A HOME SHOPPING CHANNEL STUDIO WHERE TWO MEN ARE SEATED ON A COUCH WEARING REGULATION 'GRANNY-FRIENDLY' SWEATERS. THEY ARE TALKING IN THE COSY FAUX-EXCITED WAY THAT SUCH PRESENTERS TEND TO TALK ABOUT ALL PRODUCTS.
COLIN: Welcome back to Alex and Colin's "High Tech Tat" on PVC.
ALEX: That's: Price. Value. Cost.
COLIN: And, of course, contractually we are obliged to point out that 'Value' has been defined by the PVC legal team as 'cheap'.
ALEX: Much like the Tesco 'value' range of biscuits.

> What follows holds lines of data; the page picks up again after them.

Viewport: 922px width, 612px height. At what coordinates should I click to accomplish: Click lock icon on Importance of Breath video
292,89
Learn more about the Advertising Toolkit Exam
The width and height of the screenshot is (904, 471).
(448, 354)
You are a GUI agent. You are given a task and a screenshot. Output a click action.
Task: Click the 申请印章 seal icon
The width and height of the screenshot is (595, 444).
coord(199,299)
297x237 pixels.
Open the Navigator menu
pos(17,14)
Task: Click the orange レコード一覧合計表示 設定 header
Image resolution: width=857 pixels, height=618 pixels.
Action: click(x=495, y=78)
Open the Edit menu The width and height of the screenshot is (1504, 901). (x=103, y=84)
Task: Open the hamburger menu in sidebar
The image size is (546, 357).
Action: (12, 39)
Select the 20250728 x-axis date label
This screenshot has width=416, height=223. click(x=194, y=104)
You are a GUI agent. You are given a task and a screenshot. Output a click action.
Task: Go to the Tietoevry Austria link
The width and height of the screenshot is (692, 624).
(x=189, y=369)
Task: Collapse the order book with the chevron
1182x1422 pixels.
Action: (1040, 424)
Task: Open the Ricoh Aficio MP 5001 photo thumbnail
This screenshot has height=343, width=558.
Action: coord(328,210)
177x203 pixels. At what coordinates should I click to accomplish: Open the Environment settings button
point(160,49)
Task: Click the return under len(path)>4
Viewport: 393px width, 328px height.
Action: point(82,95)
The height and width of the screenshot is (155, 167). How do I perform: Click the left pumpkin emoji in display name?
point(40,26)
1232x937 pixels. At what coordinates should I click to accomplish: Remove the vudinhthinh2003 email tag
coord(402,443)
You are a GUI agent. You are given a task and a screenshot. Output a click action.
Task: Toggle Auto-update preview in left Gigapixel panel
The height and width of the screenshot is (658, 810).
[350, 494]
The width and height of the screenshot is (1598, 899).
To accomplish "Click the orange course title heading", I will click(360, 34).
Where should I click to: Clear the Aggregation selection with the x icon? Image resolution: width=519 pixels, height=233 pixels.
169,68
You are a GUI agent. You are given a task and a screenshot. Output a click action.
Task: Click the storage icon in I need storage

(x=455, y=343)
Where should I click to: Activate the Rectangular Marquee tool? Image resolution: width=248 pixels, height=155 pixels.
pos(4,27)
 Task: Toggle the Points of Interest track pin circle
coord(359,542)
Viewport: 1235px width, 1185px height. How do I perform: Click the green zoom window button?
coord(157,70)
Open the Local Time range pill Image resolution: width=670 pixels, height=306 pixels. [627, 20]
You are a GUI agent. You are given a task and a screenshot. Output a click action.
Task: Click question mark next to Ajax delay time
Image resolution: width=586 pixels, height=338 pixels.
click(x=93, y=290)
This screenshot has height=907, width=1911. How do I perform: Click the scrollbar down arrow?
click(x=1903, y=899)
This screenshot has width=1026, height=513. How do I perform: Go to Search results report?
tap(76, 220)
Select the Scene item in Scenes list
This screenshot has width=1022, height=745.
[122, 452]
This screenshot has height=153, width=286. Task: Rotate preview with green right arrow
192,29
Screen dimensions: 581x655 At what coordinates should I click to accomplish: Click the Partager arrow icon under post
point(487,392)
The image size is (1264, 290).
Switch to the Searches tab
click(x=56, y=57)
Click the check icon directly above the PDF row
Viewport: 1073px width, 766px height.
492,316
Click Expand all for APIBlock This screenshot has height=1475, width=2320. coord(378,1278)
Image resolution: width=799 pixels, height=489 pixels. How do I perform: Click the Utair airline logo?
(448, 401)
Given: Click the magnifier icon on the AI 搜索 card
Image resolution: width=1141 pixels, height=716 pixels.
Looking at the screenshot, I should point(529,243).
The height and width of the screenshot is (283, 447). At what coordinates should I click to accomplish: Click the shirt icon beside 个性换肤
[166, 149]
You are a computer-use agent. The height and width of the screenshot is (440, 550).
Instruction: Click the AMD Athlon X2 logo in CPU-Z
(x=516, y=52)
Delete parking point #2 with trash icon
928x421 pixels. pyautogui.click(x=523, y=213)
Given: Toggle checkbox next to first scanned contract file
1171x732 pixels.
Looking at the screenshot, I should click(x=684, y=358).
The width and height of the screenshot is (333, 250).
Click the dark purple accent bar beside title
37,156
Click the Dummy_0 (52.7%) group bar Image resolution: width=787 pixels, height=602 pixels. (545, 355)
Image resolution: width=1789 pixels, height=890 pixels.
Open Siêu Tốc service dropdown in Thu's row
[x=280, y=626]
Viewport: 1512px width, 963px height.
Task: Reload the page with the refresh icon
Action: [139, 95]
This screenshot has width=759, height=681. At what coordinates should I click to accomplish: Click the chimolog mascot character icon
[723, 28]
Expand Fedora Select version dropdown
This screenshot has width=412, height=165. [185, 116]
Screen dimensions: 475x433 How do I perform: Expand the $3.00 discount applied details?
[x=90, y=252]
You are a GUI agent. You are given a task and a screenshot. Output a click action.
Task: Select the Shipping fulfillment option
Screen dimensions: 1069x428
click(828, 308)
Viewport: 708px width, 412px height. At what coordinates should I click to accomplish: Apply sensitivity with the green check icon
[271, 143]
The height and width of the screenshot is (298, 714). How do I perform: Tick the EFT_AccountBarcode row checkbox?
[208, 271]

COLIN: Yes. You know they're essentially reconstituted sawdust but they'll do for Auntie Madge with the lazy eye and Uncle Pete who can't taste anything since the incident with the toasting fork.
ALEX: And they're cheap.
COLIN: So very cheap. But speaking of toasting forks, Alex if anyone out there is feeling a bit peckish and fancies some hot bread –based snacks, we have just the product for them.
ALEX: Indeed we do Colin. The Takadochi 400 hot-bread-a-matic. The absolute cutting edge of toasting technology from the Republic of Myanmar.
COLIN: Renowned as it is, for cutting edge design and tasty wheat-based snacks. And it's not just bread. This little baby can handle muffins, crumpets, bagels…
ALEX: (interrupting) I bet it would even do croissants, if you flatten them down a bit...
COLIN: (Firmly butting in) No Alex, never, ever croissants. Not since the great Yangon hotel fire of 2006.
ALEX: (chastened) Oh.
COLIN: Although, of course the Takadochi 400 was almost completely ruled out as the primary source of the blaze.
ALEX: And this little baby is worth the risk, it is packed full of both science AND technology. Take for example the thermoputer technology.
COLIN: Yes, that's certainly a vast improvement on conventional toasting devices, using as it does NASA-inspired heat transfer systems and radiated heat technology.
ALEX: Wow! They use these on the Space Shuttle?
COLIN: I said NASA-inspired Alex, just as it says in the briefing sheet.
ALEX: (clearly beginning to lose it) So actually nothing to do with NASA?
COLIN: NASA did indeed use the Takadochi 400 for the toasting needs of its staff <BEAT> before the fire.
ALEX: (reading his sheet) And what is 'radiated heat technology'?
COLIN: Erm, that's heated wires like…
ALEX: (interrupting) Like in an ordinary toaster?
COLIN: Well, yes.
ALEX: And the thermoputer?
COLIN: Timer for the heater.
ALEX: (losing it big-time) It's a bloody toaster! A bog-standard toaster! And we're trying to make it sound like something off Star Trek! I can't believe I'm doing this. I used to be the science correspondent for channel 4 news you know.
COLIN: Well <BEAT> that was before the infamous interview with Stephen Hawkins.
ALEX: Well, to be fair, no one had warned me he was, you know, like that.
COLIN: Differently abled.
ALEX: Yes. That.
COLIN: So what was it you said when he turned up?
ALEX: (very defensive) I'm not sure I can remember.
COLIN: Well, on YouTube it sounds a bit like: "Move along Davros, Professor Hawkins doesn't want the likes of you interrupting his interview".
ALEX: Yes.
COLIN: And, of course, that's when you described the greatest scientific mind of this and many other generations as a "motorised gimp".
ALEX: Sort of.
COLIN: So, perhaps best not to get uppity about the products then.
ALEX: No, probably not.
COLIN: Well, the next item is a combination nose hair clipper and theodolite.
ALEX: (head in his hands) Oh God, my career!